Die Kadenzen beschreiben die Geschwindigkeit der einzelnen Teile der Bewegungsausführung. Hierbei unterscheidet man zwischen folgenden Phasen:

  • der exzentrischen Phase: Der Teil der Bewegung, bei dem der Körper oder das Gewicht abgesenkt wird und die Arbeitsmuskulatur sich längt (Bei der Kniebeuge ist das der Teil der Bewegung, bei dem dein Hintern nach unten wandert)
  • der Pause danach: Wie lange wird beispielsweise bei der Kniebeuge in der untersten Position verharrt?
  • der konzentrischen Phase: Der Teil der Bewegung, bei dem sich die arbeitende Muskulatur verkürzt (Du richtest dich aus der tiefen Kniebeugenposition wieder auf)
  • der Pause am Ende der Bewegung, welche zugleich auch die Pause vor Beginn einer neuen Wiederholung darstellt (Du stehst gerade, Knie sind durchgestreckt)

Die Geschwindigkeit wird mit 4 Zahlen (Sekunden) oder Buchstaben angegeben. So findet man in vielen Krafttrainingsprogrammen Hinweise wie: 4010

Sieht aus wie eine Postleitzahl, isses aber nicht!

Bei diesem Beispiel schreibt die erste Zahl vor, dass man vier Sekunden exzentrisch arbeiten soll. Bei einer Kniebeuge wäre das also der Teil, in dem man den Körper absenkt. Zahl Nummer 2 sagt aus, dass am untersten Punkt der Bewegung keine Pause gemacht wird. Danach soll man innerhalb einer Sekunde die Beine wieder strecken und in die Ausgangsposition zurückkehren (Zahl Nummer 3 -> konzentrische Phase). Am oberen Umkehrpunkt wird wieder keine Pause gemacht (Zahl Nummer 4).
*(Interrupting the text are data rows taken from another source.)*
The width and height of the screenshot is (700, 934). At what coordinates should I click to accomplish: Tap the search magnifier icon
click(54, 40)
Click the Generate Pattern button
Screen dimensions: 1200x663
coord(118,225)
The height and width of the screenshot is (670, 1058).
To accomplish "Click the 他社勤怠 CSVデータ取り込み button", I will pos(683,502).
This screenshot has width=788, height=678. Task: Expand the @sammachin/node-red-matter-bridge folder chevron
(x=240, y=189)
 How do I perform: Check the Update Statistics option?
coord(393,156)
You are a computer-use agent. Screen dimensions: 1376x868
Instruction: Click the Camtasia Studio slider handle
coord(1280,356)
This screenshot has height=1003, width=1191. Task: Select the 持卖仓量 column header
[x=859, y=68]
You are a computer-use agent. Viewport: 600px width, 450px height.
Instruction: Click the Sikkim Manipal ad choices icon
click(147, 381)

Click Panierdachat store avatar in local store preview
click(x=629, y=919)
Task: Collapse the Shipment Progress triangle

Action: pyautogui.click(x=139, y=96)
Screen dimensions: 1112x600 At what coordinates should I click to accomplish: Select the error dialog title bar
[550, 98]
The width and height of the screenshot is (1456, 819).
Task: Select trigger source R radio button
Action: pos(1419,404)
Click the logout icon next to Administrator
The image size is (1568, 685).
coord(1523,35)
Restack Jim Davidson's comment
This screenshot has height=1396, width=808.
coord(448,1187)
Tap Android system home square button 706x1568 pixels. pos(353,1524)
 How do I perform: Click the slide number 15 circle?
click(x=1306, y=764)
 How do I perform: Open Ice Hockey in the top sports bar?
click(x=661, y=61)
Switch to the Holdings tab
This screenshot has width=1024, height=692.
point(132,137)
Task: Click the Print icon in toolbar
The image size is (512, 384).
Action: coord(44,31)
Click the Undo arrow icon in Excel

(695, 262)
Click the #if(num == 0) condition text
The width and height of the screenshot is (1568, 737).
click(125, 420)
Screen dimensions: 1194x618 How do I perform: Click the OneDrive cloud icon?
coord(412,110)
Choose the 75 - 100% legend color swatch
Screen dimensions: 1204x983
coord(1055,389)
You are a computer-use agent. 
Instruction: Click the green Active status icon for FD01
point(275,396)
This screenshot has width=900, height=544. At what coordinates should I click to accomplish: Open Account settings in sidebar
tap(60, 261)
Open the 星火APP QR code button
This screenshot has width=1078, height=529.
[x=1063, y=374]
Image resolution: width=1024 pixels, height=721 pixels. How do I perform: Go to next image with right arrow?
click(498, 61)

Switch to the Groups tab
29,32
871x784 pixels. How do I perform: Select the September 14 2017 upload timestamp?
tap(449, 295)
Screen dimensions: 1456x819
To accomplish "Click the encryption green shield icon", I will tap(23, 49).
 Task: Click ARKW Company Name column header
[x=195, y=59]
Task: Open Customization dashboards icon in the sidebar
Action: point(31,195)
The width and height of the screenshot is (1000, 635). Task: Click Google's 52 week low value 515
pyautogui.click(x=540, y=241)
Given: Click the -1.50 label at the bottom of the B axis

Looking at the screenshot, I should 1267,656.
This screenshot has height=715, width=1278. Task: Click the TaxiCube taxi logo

Vor allem in guten Krafttrainingsprogrammen erfahrener Trainer findet man Hinweise zur Bewegungsgeschwindigkeit, da hierdurch verschiedene Trainingseffekte erzielt werden können. So fokussiert zum Beispiel eine schnelle, explosive konzentrische Phase eher die Schnellkraft, eine langsame exzentrische Phase begünstigt wiederum die Hypertrophie, also das Wachstum der Muskulatur. Grundsätzlich trainiert man, auch ohne besonderen Wert auf die Bewegungsgeschwindigkeit zu legen, alle Komponenten der Kraft. Den Schwerpunkt kann man allerdings, wie bereits erwähnt, unterschiedlich legen. Gerade im Bodybuilding, Kraftdreikampf und Athletiktraining macht häufig die Gestaltung der Belastung im Training den Unterschied.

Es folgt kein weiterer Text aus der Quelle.